> **WORK REQUIRED**: Determine the number of lines in the data that contain "Given". Answer with that number only.

> **MATERIAL PROVIDED**:
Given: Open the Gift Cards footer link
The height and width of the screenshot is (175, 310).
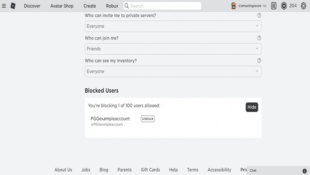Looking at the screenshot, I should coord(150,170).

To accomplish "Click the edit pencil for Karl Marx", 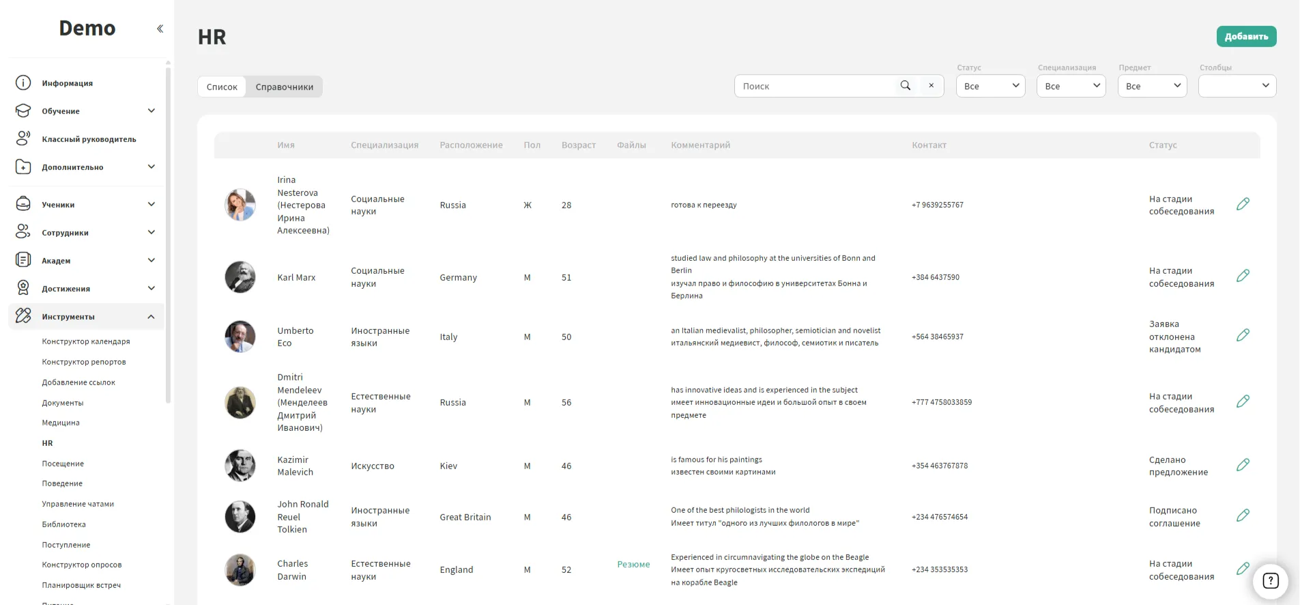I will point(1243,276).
---
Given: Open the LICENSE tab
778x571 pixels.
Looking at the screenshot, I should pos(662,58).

> **PROBLEM SOLUTION**: 2